Flüchtlings-Kampagne wird zum Virus
Ein stummer Schrei – nein, das ist die Flüchtlings-Kampagne der „Aktion Arschloch“ ganz gewiss nicht! Mit viel Getöse und Tamm-Tamm hat der über 20 Jahre alte Song „Schrei nach Liebe“ der Popband „Die Ärzte“ erstmals Platz 1 der Deutschen Charts erobert. Und das dank der Viralität im Internet. Weit über 125.000 Fans hat die Aktion auf Facebook; bei Twitter hielt sich der Hashtag #AktionArschloch tagelang in den Trends. Viral-Kampagnen an sich sind nichts Neues mehr, welche Macht sie haben können, ist längst bekannt. Auch gegen Fremdenfeindlichkeit gibt es schon viele dieser Kampagnen, wie zum Beispiel diverse Blog-parades, Selfie-Aktionen etc – siehe auch.
Neuer beim „Arschloch-Virus“ ist allerdings, dass der „Virus“ auch andere Medien befällt: Die „Aktion Arschloch“ rief zum Beispiel dazu auf, den Song nicht nur aus dem Netz zu laden, sondern ihn sich auch im Radio zu wünschen. Als Flashmob z. B. in Münster griff der Virus auch im öffentlichen Raum zu. Dass er vor keinen Zielgruppen Halt macht und nicht nur netzaffine junge Menschen anfällt, zeigt sich an einer Performance des nordrhein-westfälischen Rentner-Chors „Die Goldies“.
Warum aber gerade diese Viral-Kampagne zu einem so großen Erfolg geworden ist, das liegt an mehreren Gründen:
- „Schrei nach Liebe“ ist gleichermaßen provokant und bildhaft – gute Voraussetzungen also, um möglichst viele Likes und Shares zu generieren.
- Das Lied passt noch immer haargenau zur momentanen politischen Situation, ist aber zugleich ein Lied mit Tradition, das fast alle Generationen zumindest schon mal gehört haben.
- Die Kampagne hat „einen tieferen Sinn“ – es geht nicht um Spaß und Lacher, sondern mit dem Teilnehmen setzt man ein öffentliches Zeichen und unterstützt eine Hilfsorganisation finanziell. Der „gute Zweck“ also, den sich die PR ebenfalls häufig bewusst zunutze macht.

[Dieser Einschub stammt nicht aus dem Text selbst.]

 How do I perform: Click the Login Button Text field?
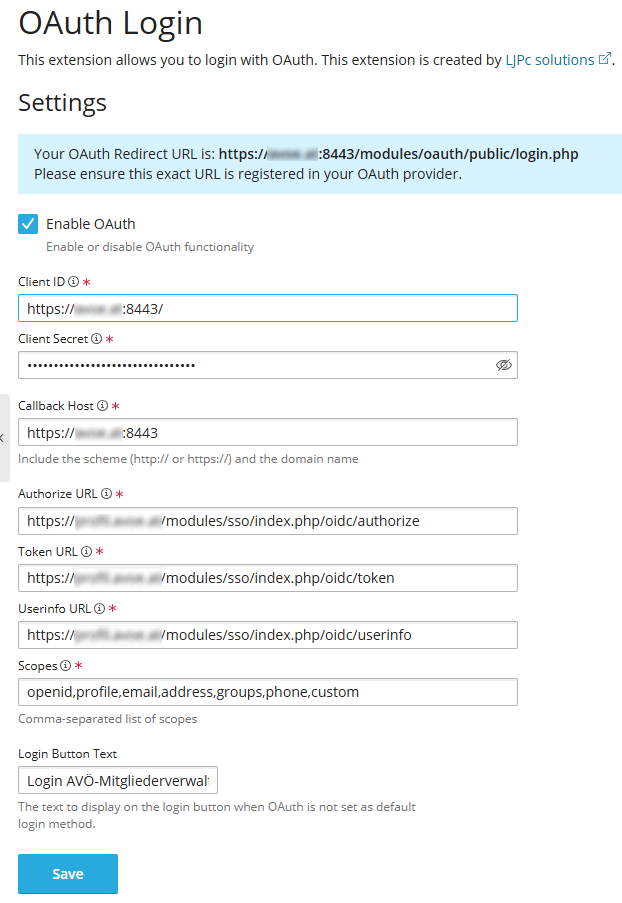point(118,780)
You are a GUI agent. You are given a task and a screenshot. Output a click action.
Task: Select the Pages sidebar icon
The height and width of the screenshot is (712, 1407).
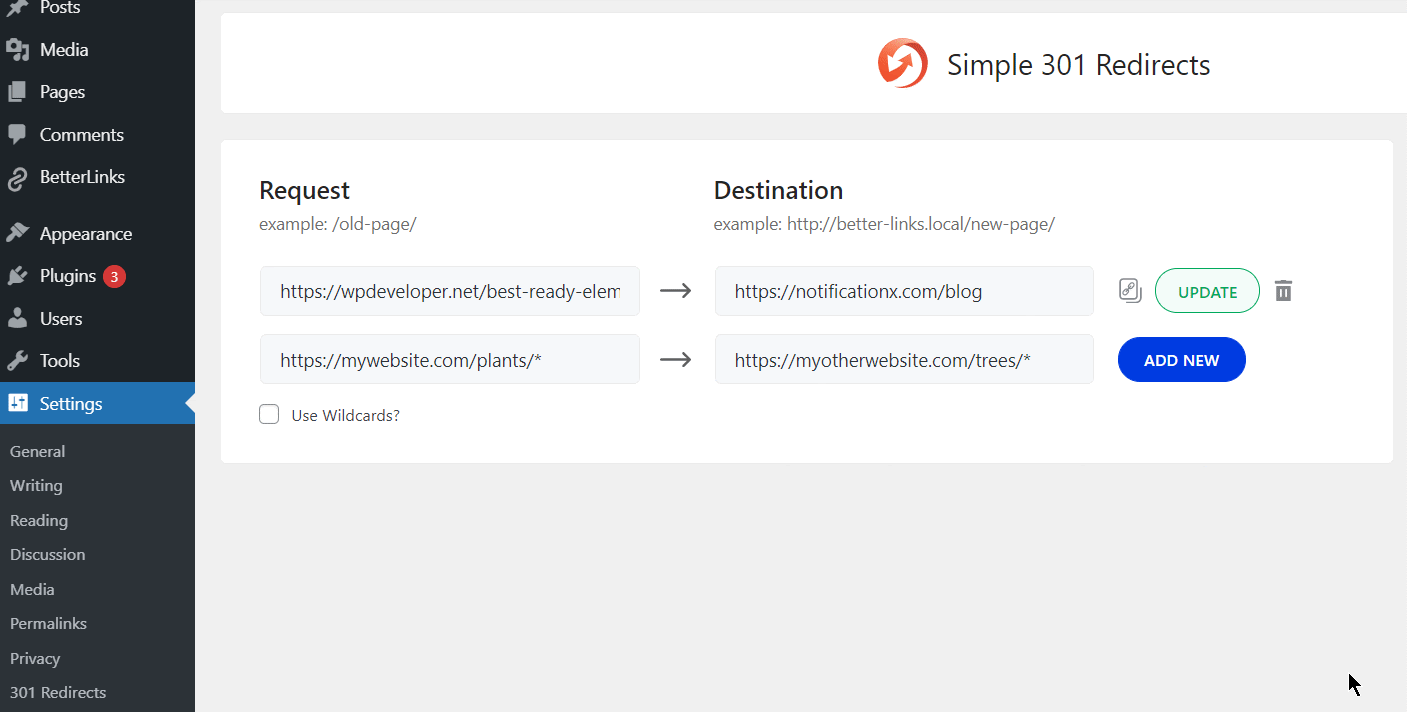20,92
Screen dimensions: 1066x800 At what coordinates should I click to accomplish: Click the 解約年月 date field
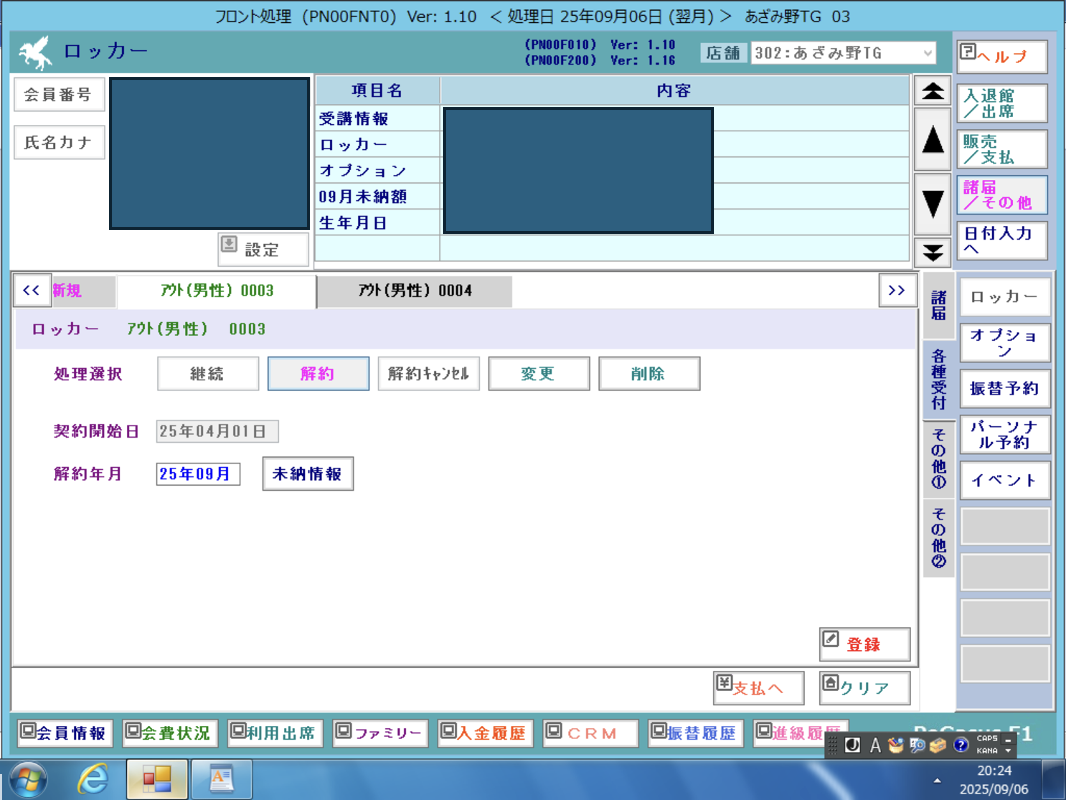coord(198,474)
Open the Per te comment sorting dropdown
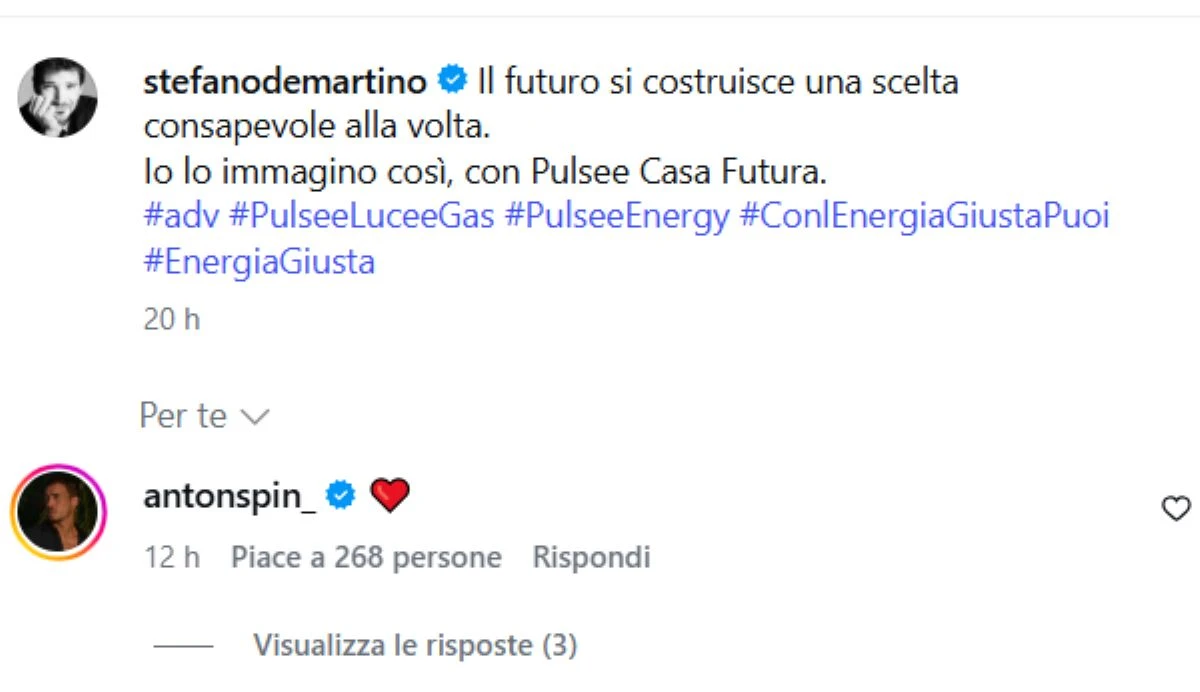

- Zum anderen – und auch das ist in der PR schon lange bekannt – ist ein gewisser Promifaktor ein guter Nährboden für einen Virus.
Und „Die Ärzte“ sind Promis – keine Frage. Wer jetzt aber hinter der Kampagne eine Intrige wähnt, der muss sich enttäuschen lassen: „Die Ärzte“ haben den Virus nicht lanciert, um ihre Kassen zu füllen, sondern der Musiklehrer Gerhard Torges aus dem niedersächsischen Georgsmarienhütte.
Und auch noch eine weitere Nebenwirkung hat der Virus: Seitdem die „Aktion Arschloch“ läuft, googeln immer mehr Leute das Wort „Attitüde“, schreibt die BILD-Zeitung. Denn die Ärzte singen in der ersten Strophe ihres Chart-Erfolgs: „Hass ist deine Attitüde (…). Alles muss man dir erklären, weil du wirklich gar nichts weißt. Höchstwahrscheinlich nicht einmal, was Attitüde heißt.“ Die Google-Recherche spuckt den Neugierigen dann „Haltung, Einstellung“ aus. „Ob das wohl nur Nazis sind, die das Wort googlen“, fragt sich die BILD-Zeitung augenzwinkernd.